I have a Santa Fe 360 that I purchased a while back that I am going to try and bring back to the living. It looks well taken care of so I suspect it still has lots of life in it but on both of the trucks, the sides have come off (and look like they are about to crumble). So there is only 1 of 2 still attached on each truck although the remaining two aren't that great from looking at them. I think I have read previously about difficulty reattaching these and wonder if it makes sense to just by trucks with these already attached in good condition. I have attached a couple pics for reference but would appreciate the forum's thoughts.


----------



## cramden (Oct 13, 2015)

Usually you can put these back on with JB Weld if there is some of the pin on the back of the frame that fits in the hole, but the one side frame looks like it has zinc rot which I've not seen before on side frames. You can try to re-attach them but I would look for a pair of replacement frames just in case. Good luck and let us know how it works out


----------



## mopac (Feb 24, 2011)

No help here. I don't have or ever had an AF original diesel. That left side one does look like its ready to crumble. Side rails mount completely different on the fly/onel PAs.


----------



## flyernut (Oct 31, 2010)

I would get new ones because of the zinc pest, but if they were in better shape, you could JB Weld them back into place.


----------



## chrisallen21 (Sep 1, 2016)

Yes, I think it is likely best to get new trucks rather than try to salvage these sides as they are pretty brittle.

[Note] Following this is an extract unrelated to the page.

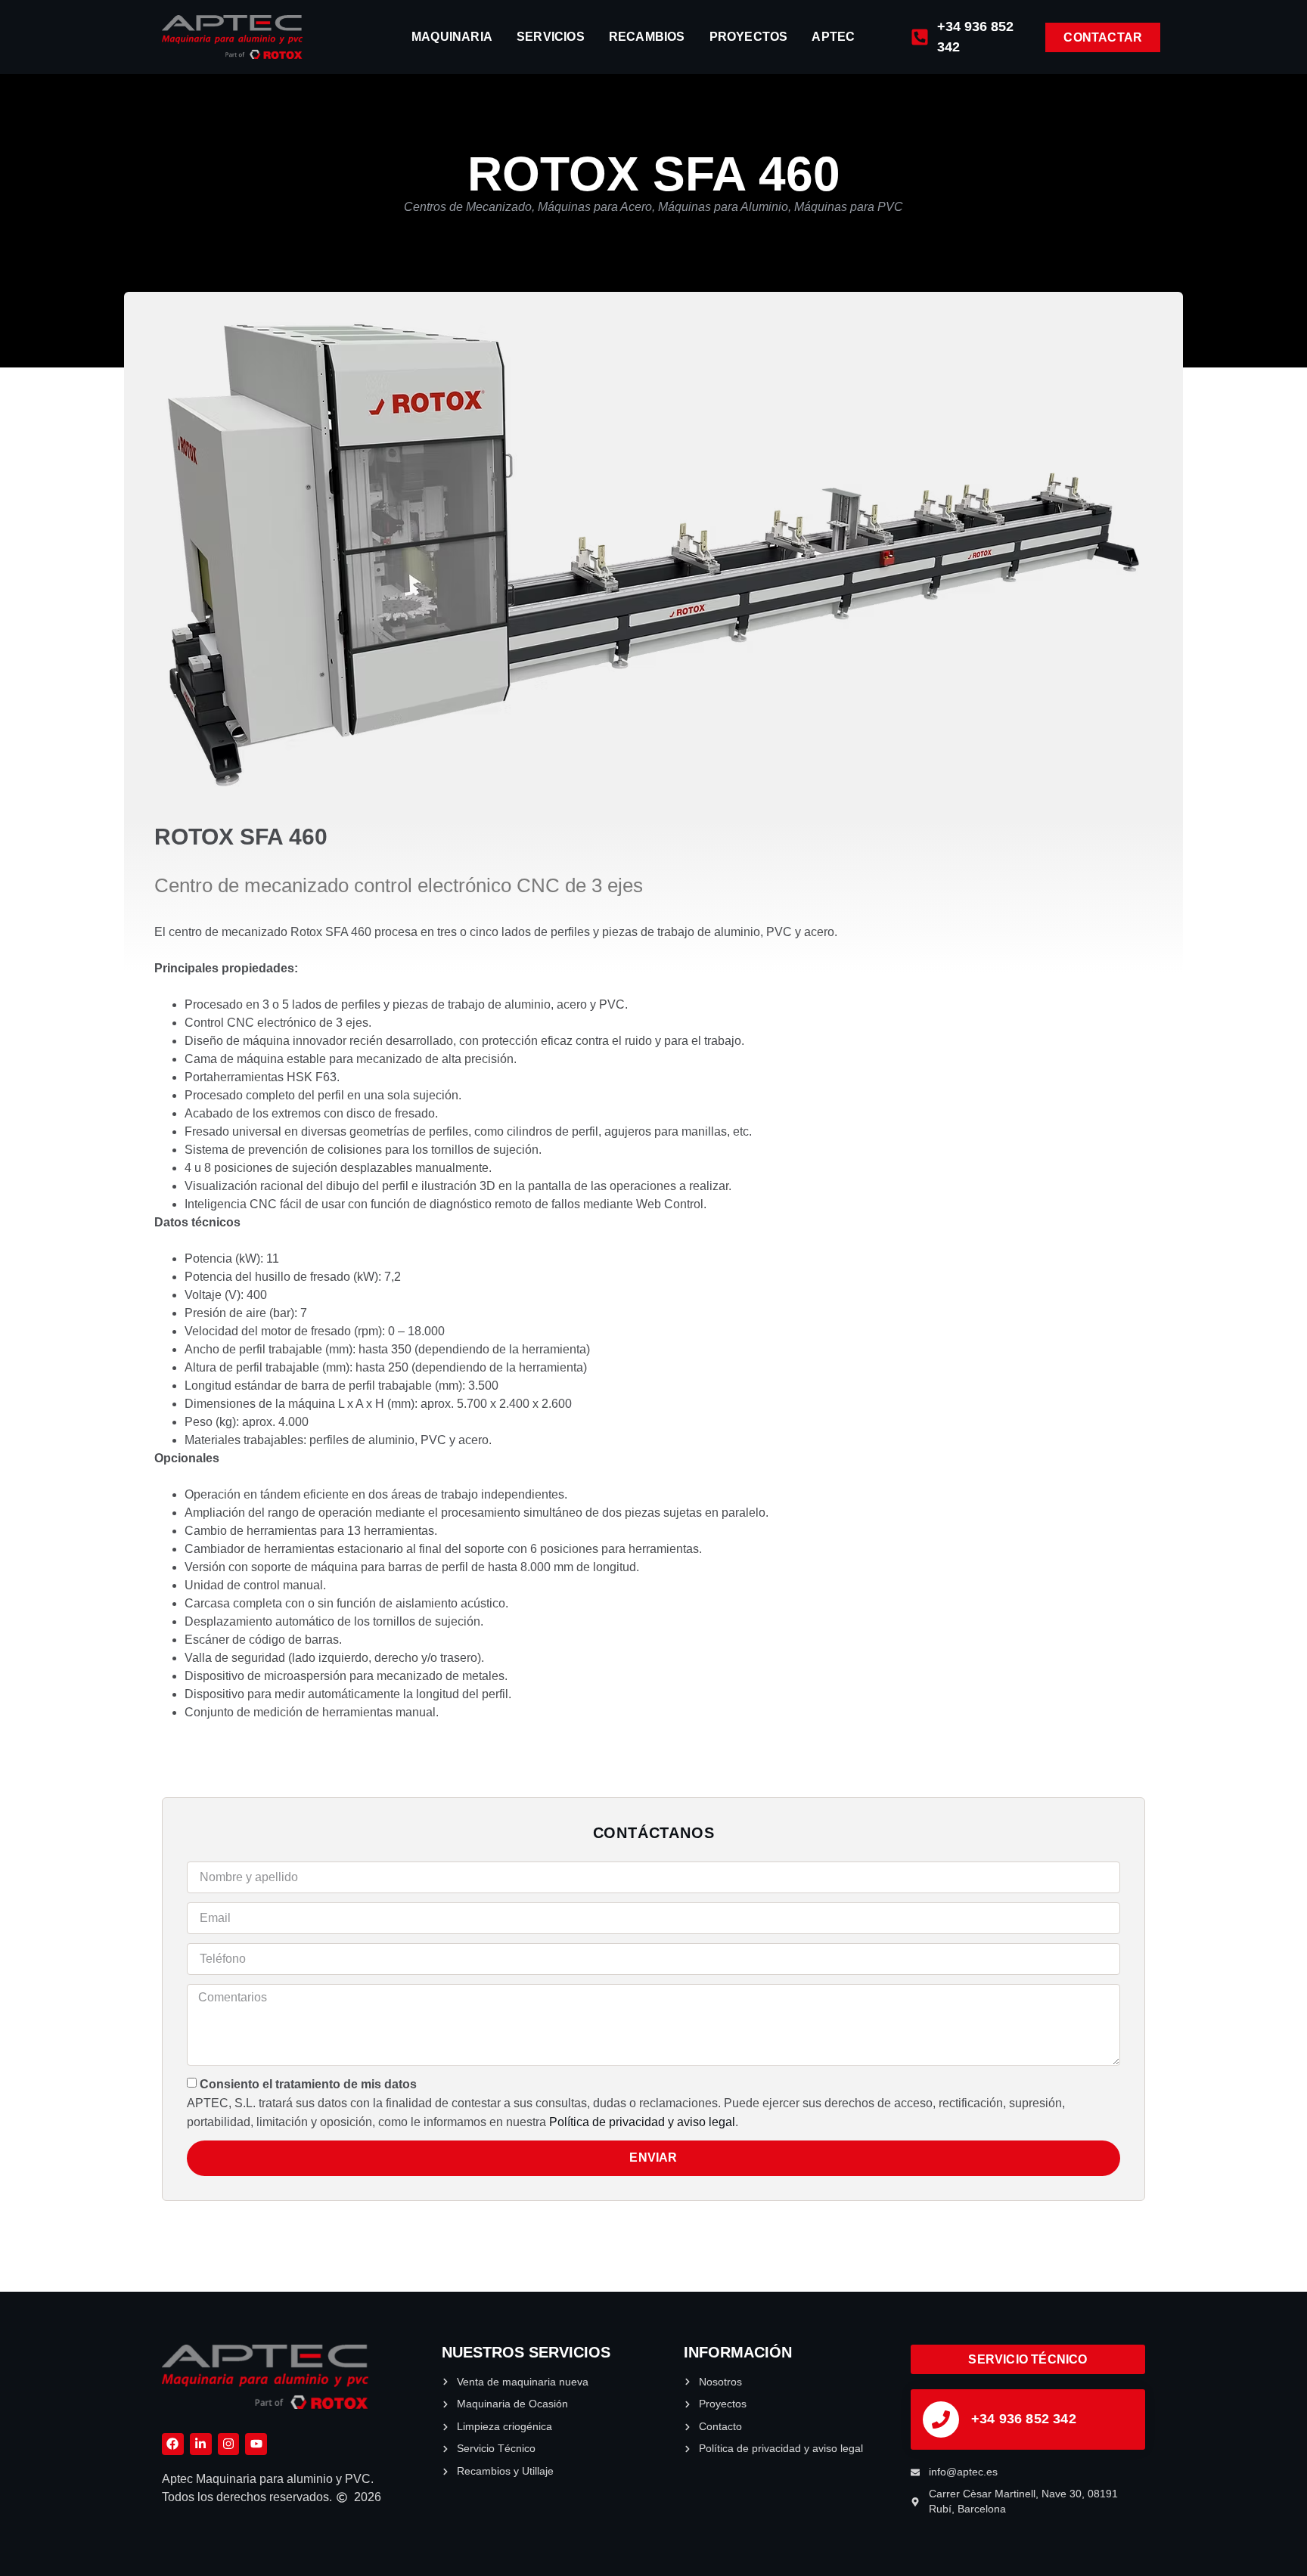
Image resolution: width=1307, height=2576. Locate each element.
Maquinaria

Dumb question, I usually go to the mflyertrains.org listing for part numbers and the closest I could find to the Santa Fe 360/361 is a Santa Fe 362 (which I think is the one with the air horn). The links is here:
http://myflyertrains.org/gallery/album209/362_1

Is this parts list ok to use for my model meaning that the part I am looking for is XA11456-A?


----------



## AmFlyer (Mar 16, 2012)

That is the correct part number for the link coupler PA powered front truck. The rear truck part number is XA11485-B.


----------



## flyernut (Oct 31, 2010)

I can check a "secret" source for you and see if they have them, possibly new....


----------



## chrisallen21 (Sep 1, 2016)

Definitely interested! Also, I might send another couple diesels your way to work your magic on if you are interested. It would be another 470 Rocket (a second one I had) and a 370 that hesitates going around the loop.


----------



## flyernut (Oct 31, 2010)

chrisallen21 said:


> Definitely interested! Also, I might send another couple diesels your way to work your magic on if you are interested. It would be another 470 Rocket (a second one I had) and a 370 that hesitates going around the loop.


ok, I'll see what I can do...


----------



## flyernut (Oct 31, 2010)

chrisallen21 said:


> Definitely interested! Also, I might send another couple diesels your way to work your magic on if you are interested. It would be another 470 Rocket (a second one I had) and a 370 that hesitates going around the loop.


No dice on the trucks, sorry.. My source has them for knuckle couplers only...


----------



## flyernut (Oct 31, 2010)

I checked several sites, and again, no dice. Your best bet is ebay, and there are some of them available there.


----------



## chrisallen21 (Sep 1, 2016)

No worries and thanks for checking. I picked up a set on eBay. They aren't cheap but oh well, it is the price of the hobby.


----------